[Items from a dataset]
****************

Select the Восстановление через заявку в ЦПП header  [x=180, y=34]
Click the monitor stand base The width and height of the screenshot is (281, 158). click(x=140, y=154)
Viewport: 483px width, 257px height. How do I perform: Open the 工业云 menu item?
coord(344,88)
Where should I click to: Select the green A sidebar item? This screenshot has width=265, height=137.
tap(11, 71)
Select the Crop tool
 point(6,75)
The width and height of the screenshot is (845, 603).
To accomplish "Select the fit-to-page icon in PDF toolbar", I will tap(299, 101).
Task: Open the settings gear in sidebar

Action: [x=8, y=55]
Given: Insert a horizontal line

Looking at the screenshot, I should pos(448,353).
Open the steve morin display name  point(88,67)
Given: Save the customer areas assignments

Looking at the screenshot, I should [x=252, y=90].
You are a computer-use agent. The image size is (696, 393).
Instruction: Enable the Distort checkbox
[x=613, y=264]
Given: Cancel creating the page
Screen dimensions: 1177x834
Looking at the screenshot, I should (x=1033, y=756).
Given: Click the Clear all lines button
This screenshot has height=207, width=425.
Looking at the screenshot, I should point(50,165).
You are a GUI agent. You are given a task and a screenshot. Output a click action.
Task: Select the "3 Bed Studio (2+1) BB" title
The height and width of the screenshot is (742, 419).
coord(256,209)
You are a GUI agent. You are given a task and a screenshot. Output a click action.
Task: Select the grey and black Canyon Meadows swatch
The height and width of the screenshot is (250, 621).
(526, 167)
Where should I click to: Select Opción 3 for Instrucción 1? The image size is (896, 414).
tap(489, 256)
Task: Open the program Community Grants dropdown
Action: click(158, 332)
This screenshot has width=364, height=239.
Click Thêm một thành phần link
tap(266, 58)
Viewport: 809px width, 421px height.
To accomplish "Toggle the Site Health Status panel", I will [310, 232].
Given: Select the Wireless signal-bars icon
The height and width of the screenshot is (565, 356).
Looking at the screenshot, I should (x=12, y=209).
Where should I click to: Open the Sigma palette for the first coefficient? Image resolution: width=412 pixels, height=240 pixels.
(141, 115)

****************

→ **EXERCISE DESCRIPTION**: Your answer should consist of every record, restated exactly.

→ **EXPECTED OUTPUT**:
Select the Восстановление через заявку в ЦПП header  [x=180, y=34]
Click the monitor stand base The width and height of the screenshot is (281, 158). click(x=140, y=154)
Viewport: 483px width, 257px height. How do I perform: Open the 工业云 menu item?
coord(344,88)
Where should I click to: Select the green A sidebar item? This screenshot has width=265, height=137.
tap(11, 71)
Select the Crop tool
 point(6,75)
The width and height of the screenshot is (845, 603).
To accomplish "Select the fit-to-page icon in PDF toolbar", I will tap(299, 101).
Task: Open the settings gear in sidebar

Action: [x=8, y=55]
Given: Insert a horizontal line

Looking at the screenshot, I should pos(448,353).
Open the steve morin display name  point(88,67)
Given: Save the customer areas assignments

Looking at the screenshot, I should [x=252, y=90].
You are a computer-use agent. The image size is (696, 393).
Instruction: Enable the Distort checkbox
[x=613, y=264]
Given: Cancel creating the page
Screen dimensions: 1177x834
Looking at the screenshot, I should (x=1033, y=756).
Given: Click the Clear all lines button
This screenshot has height=207, width=425.
Looking at the screenshot, I should point(50,165).
You are a GUI agent. You are given a task and a screenshot. Output a click action.
Task: Select the "3 Bed Studio (2+1) BB" title
The height and width of the screenshot is (742, 419).
coord(256,209)
You are a GUI agent. You are given a task and a screenshot. Output a click action.
Task: Select the grey and black Canyon Meadows swatch
The height and width of the screenshot is (250, 621).
(526, 167)
Where should I click to: Select Opción 3 for Instrucción 1? The image size is (896, 414).
tap(489, 256)
Task: Open the program Community Grants dropdown
Action: click(158, 332)
This screenshot has width=364, height=239.
Click Thêm một thành phần link
tap(266, 58)
Viewport: 809px width, 421px height.
To accomplish "Toggle the Site Health Status panel", I will [310, 232].
Given: Select the Wireless signal-bars icon
The height and width of the screenshot is (565, 356).
Looking at the screenshot, I should (x=12, y=209).
Where should I click to: Open the Sigma palette for the first coefficient? Image resolution: width=412 pixels, height=240 pixels.
(141, 115)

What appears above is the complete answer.